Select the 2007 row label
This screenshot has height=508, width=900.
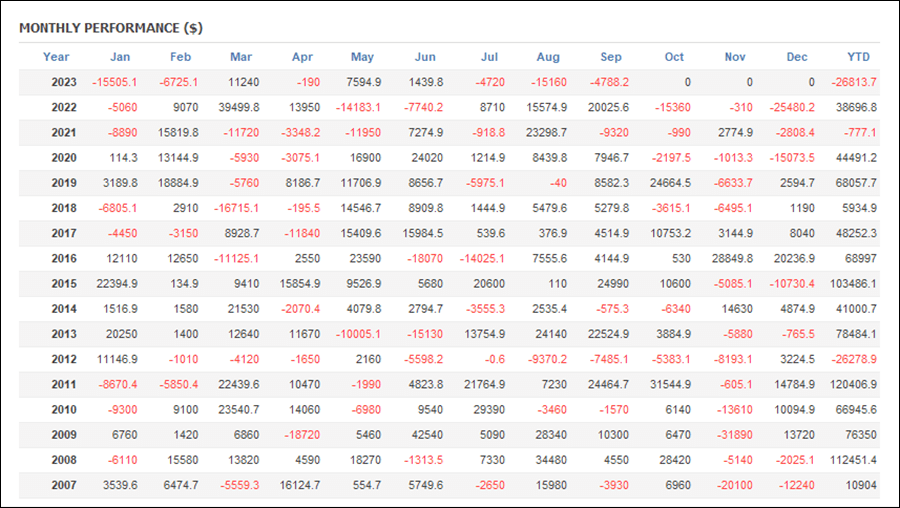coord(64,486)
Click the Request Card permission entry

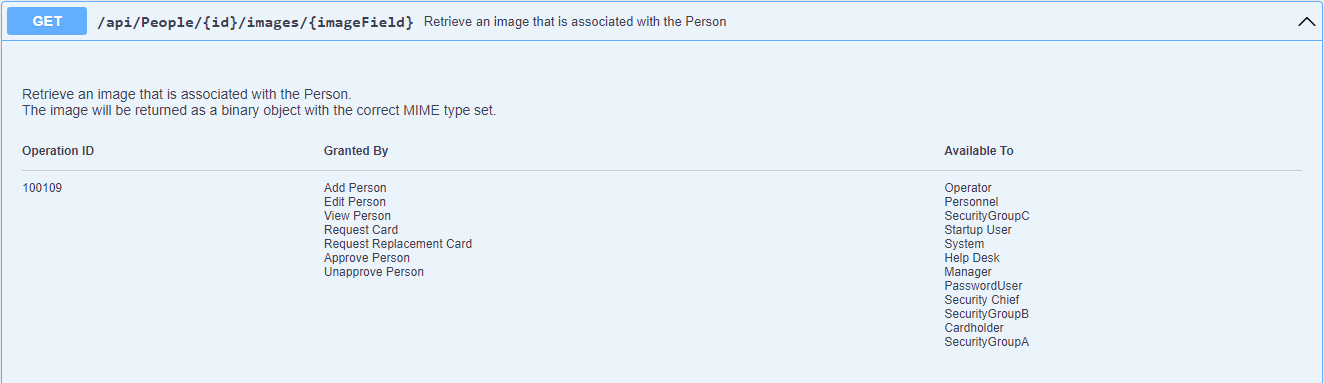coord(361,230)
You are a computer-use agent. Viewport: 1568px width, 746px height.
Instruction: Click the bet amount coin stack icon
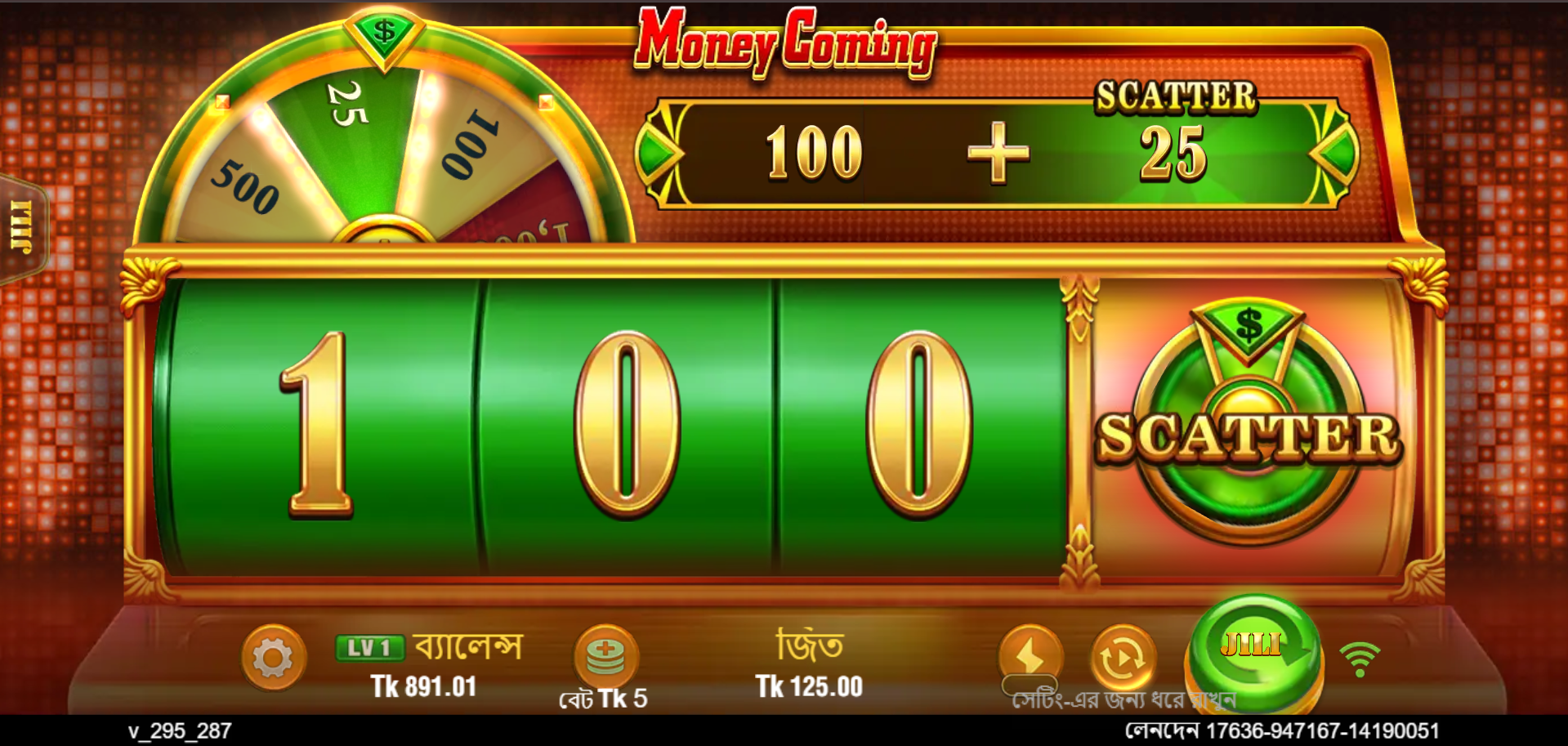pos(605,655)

...

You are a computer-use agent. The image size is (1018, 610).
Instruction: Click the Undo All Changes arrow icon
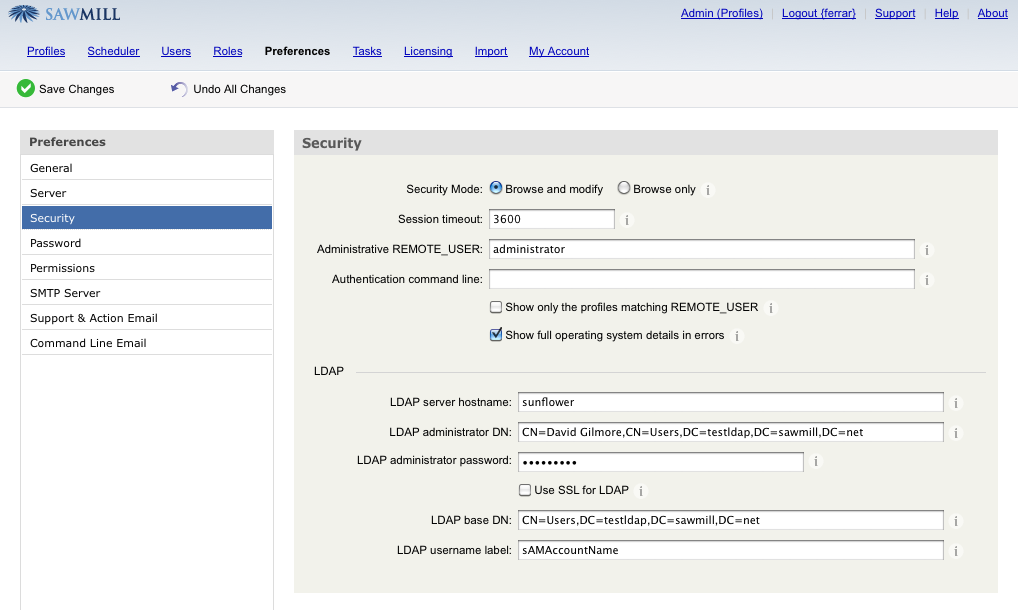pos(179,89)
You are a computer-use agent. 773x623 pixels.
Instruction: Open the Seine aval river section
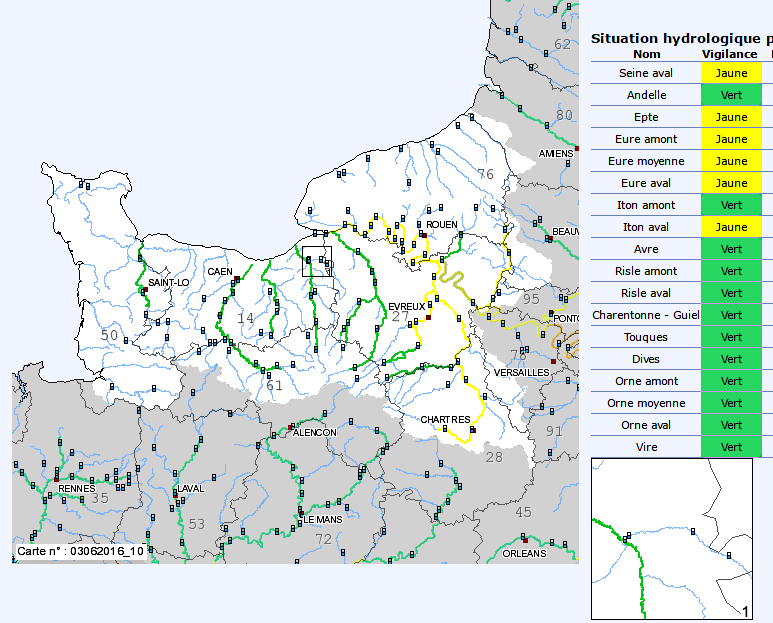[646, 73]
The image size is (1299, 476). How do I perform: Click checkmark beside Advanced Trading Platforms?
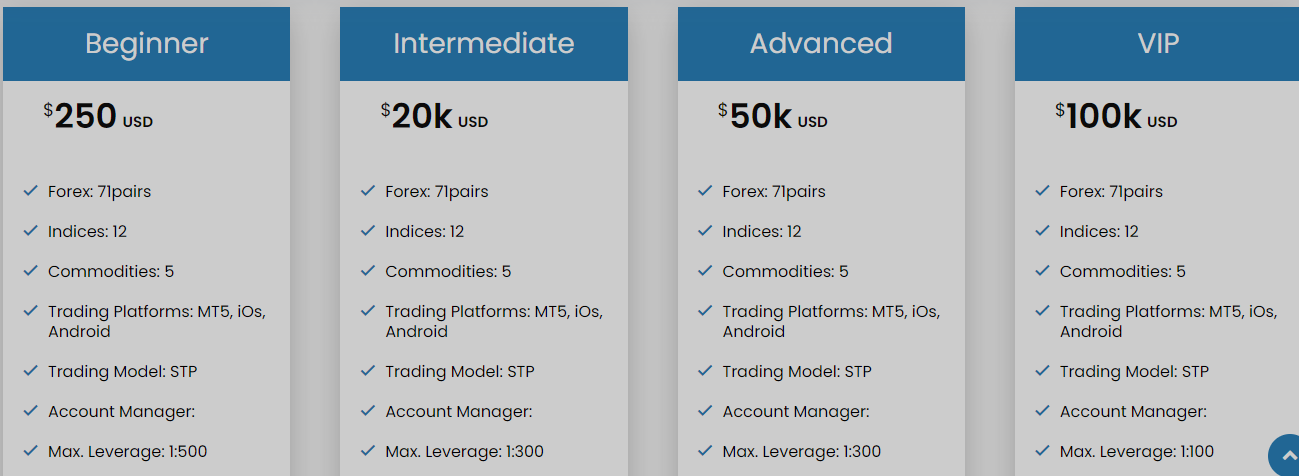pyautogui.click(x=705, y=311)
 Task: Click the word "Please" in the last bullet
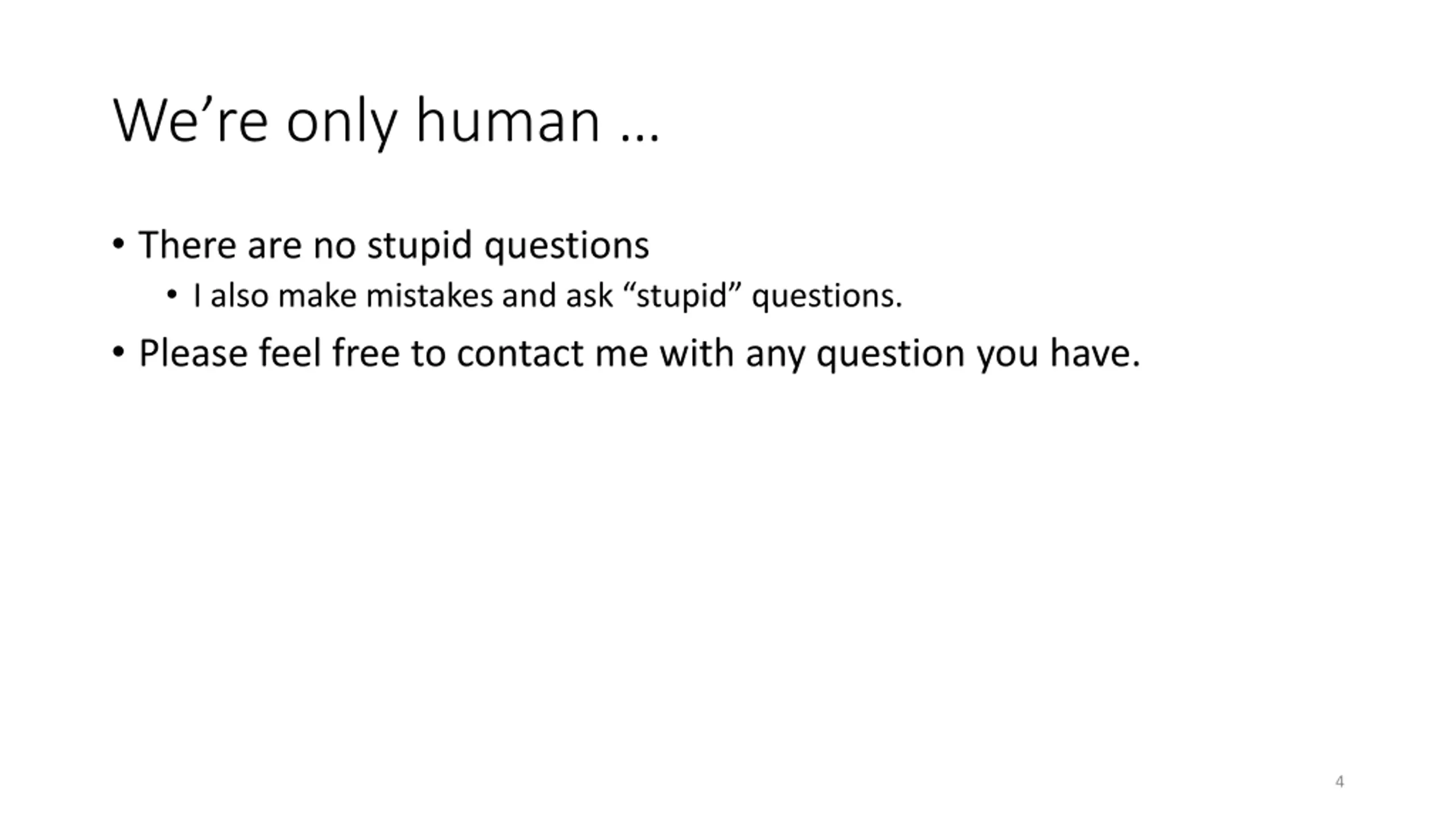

---

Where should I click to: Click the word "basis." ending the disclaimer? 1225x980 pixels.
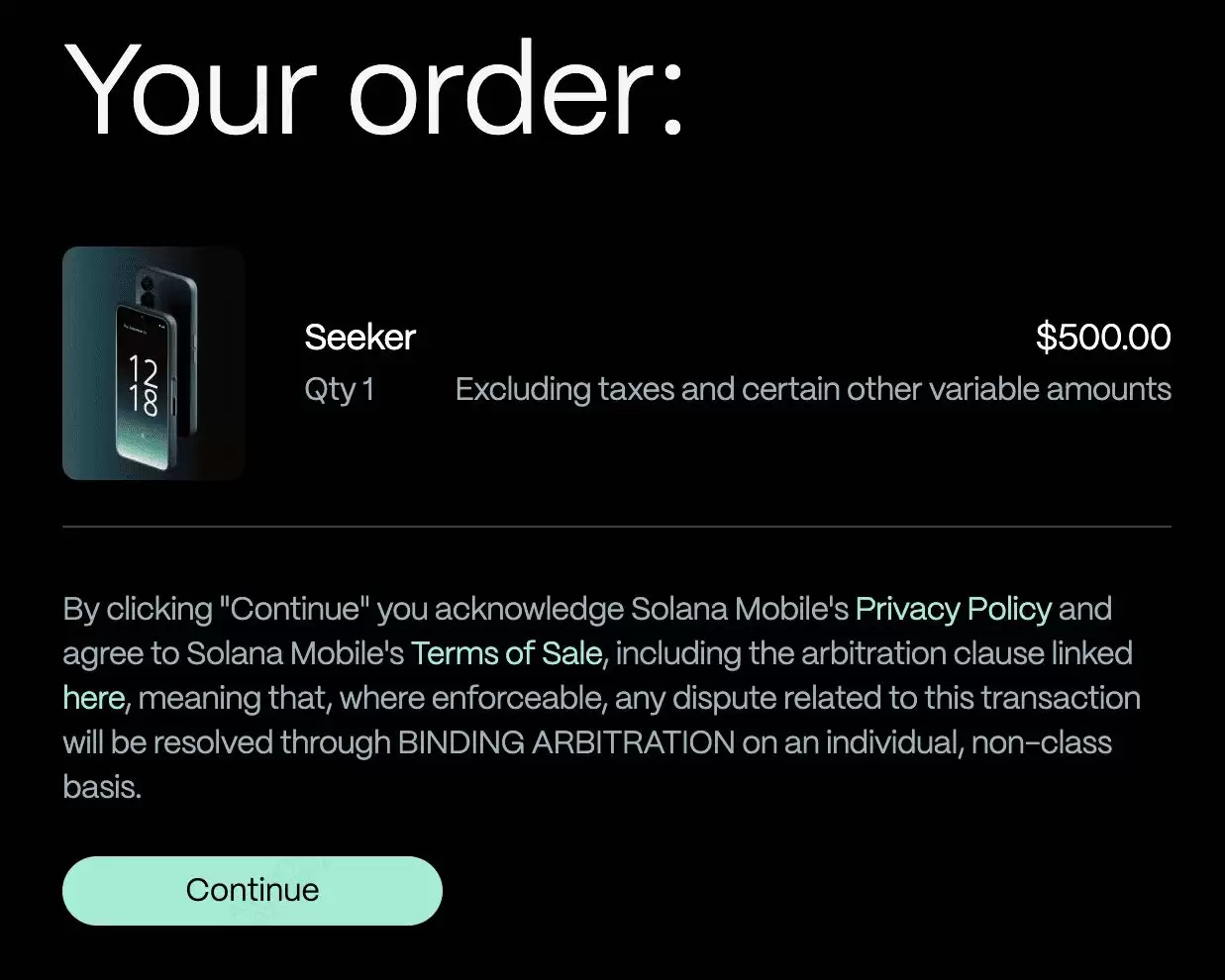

* _WHAT YOU SHOULD DO_
Using the data above, return every line that contains the string "agent".

* _WRITTEN SOLUTION_
You are a computer-use agent. Viewport: 1568px width, 746px height.
You are a computer-use agent. The image size is (1018, 610).
You are a computer-use agent. 773x623 pixels.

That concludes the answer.